Despite this Teflon Terry retained the Chelsea captain's armband amid stoic PR mumblings about "fine servant" this and "inspirational leader" that.

Managers come and managers go, pretty frequently at Chelsea, but Terry has remained rooted at Stamford Bridge, like a 1000-year-old oak that not even hurricanes can dislodge. However, the storm clouds gathering in the wake of the Ferdinand incident may, however, may lead to that tree being upended.

Stamping out racism is a point of principal to football's governing bodies, although the evidence of crowd behaviour in Russia, Spain, Serbia, Germany and Denmark would suggest that there is a long way to go. John Terry appears to have stumbled upon a land mine with a particularly sensitive pressure plate.

I'm going to tread gossamer-thin ice here: before I do, let me state for the record that I do not condone racism in any form: as a regular visitor at Chelsea in 1982 I remember Paul Canoville making his home debut as the club's first ever black player, where his arrival was greeted by obscene monkey chants and bananas being disgracefully lobbed onto the pitch. Today whether a player is black, white, yellow or pink is not an issue.

In football's topsy-turvy sense of morality it seems you can get away with almost anything of dubious personal conduct, but lose your cool in the heat of battle and make reference to another player's skin colour, and all bets are clearly off.

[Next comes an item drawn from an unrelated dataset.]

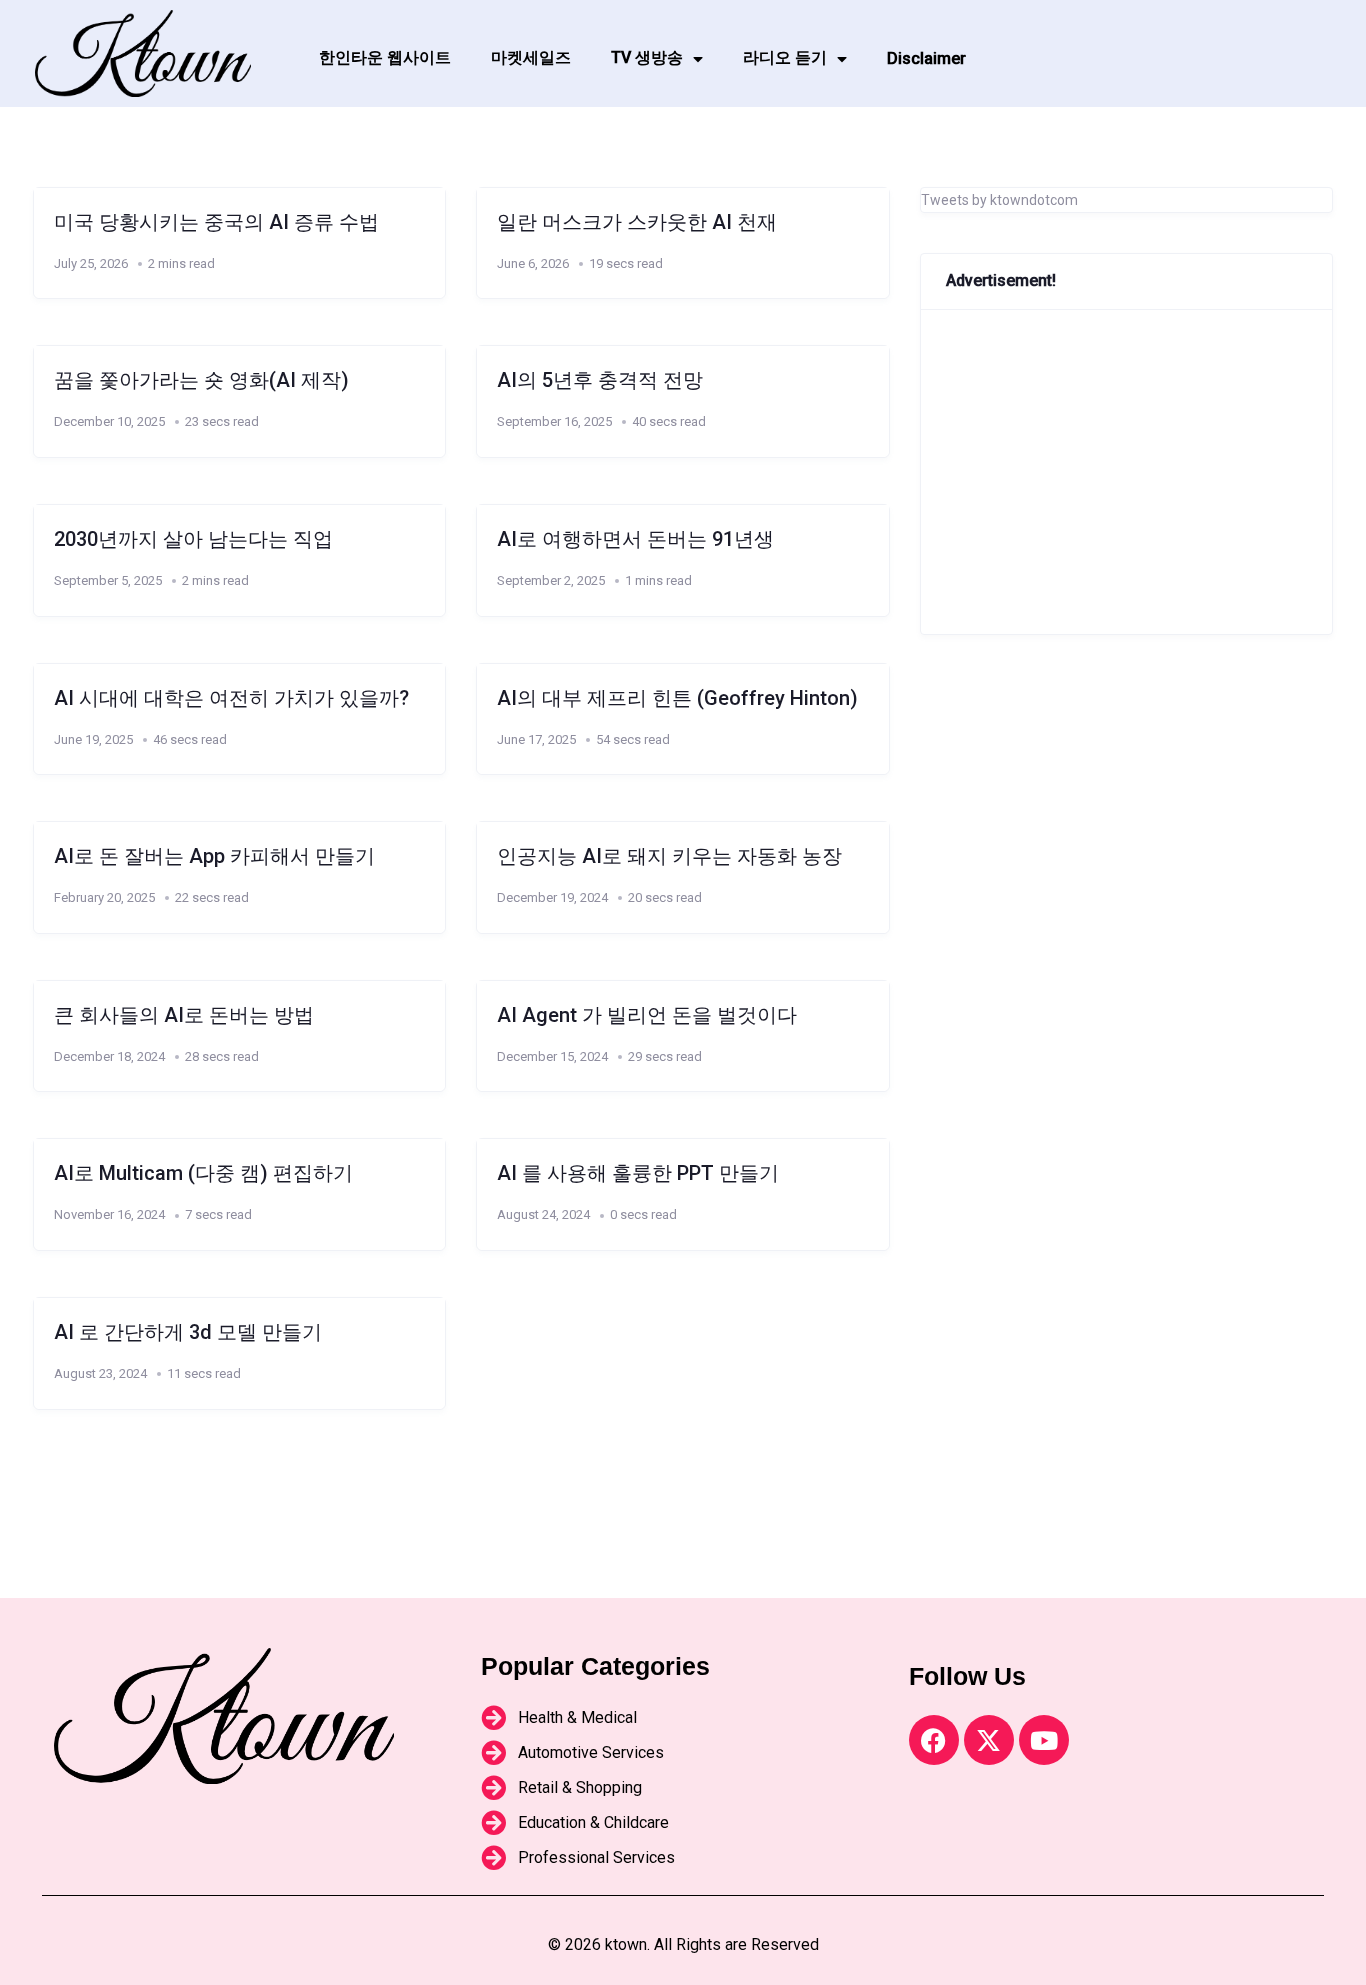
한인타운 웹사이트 (385, 57)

Terry hasn't helped himself, however, with any of his mitigation. If he called Ferdinand "blind" (as one initial explanation is said to have stated), it was still used as an adjective to the sexual epithet that followed, which in itself is offensive enough. If, though, he used the word "black" then clearly a line of stupidity was crossed.

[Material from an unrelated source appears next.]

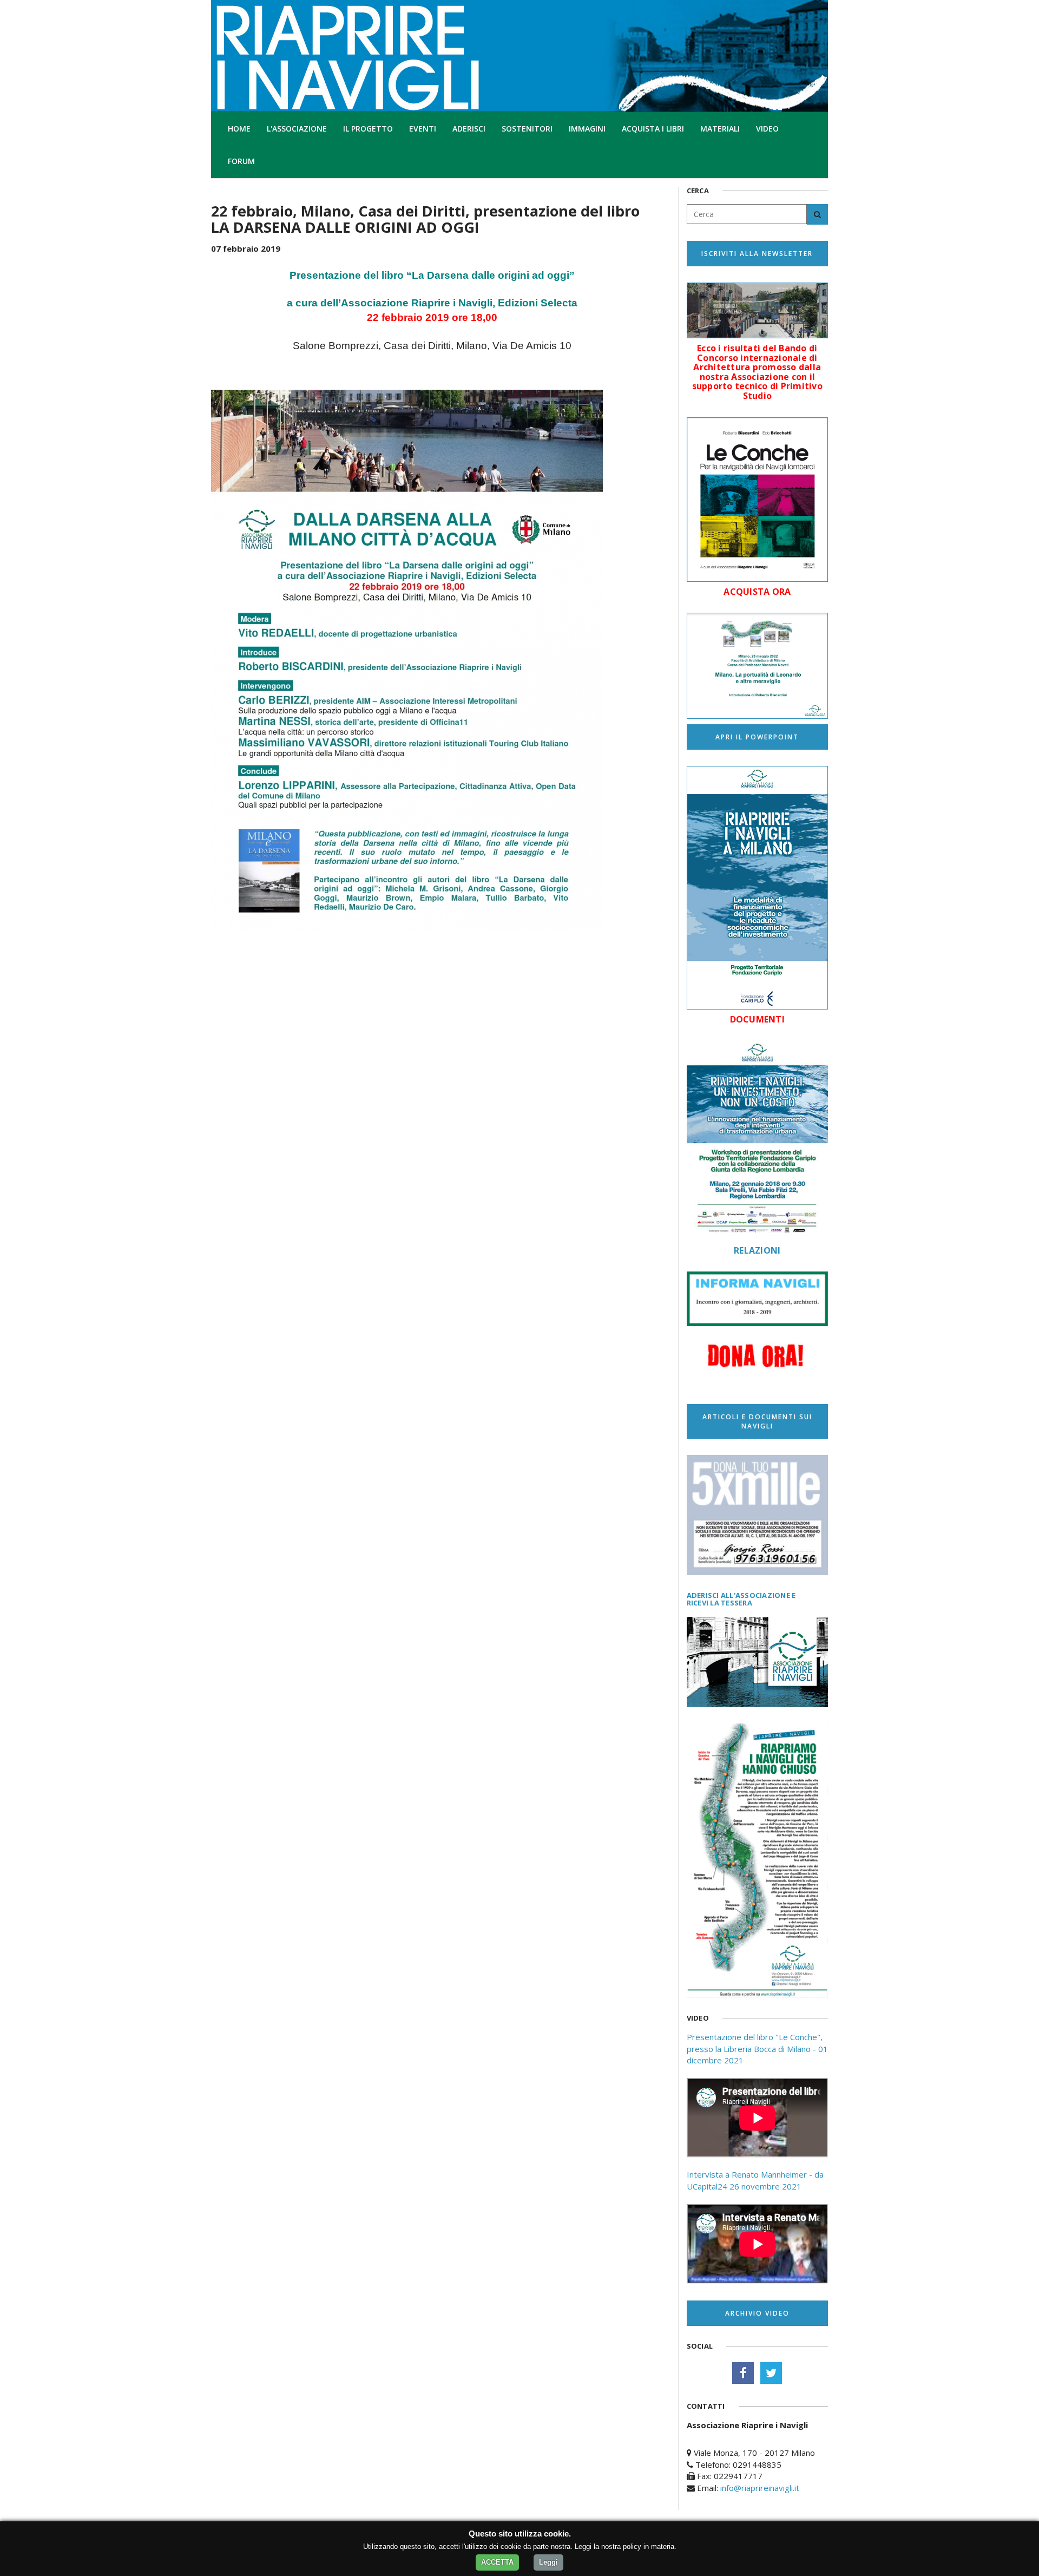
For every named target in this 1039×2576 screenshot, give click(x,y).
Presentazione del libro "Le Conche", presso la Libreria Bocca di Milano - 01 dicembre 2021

Does it make Terry a racist? No, but then the FA and Metropolitan Police investigations won't be looking to find a KKK hood hanging in Terry's wardrobe - just evidence that proves conclusively that, even if just sledging a fellow player, he was guilty of using a phrase which drew attention to Anton Ferdinand's race, which is just the sort of behaviour football clubs and football authorities do not want to see any player - let alone the captain of a leading club and the national side - engaged in.

I don't believe John Terry is a bigot - but then I don't know him personally. Equally I can't say whether whatever he said to Ferdinand at Loftus Road last month was meant to be racist. It was unbelievably crass, especially in the modern game where high definition television scrutiny strips away any veil of doubt. And the sad fact is that one thing said in the heat of the moment could bring down the curtain of a career which may not have been glittering, but has certainly been full-on.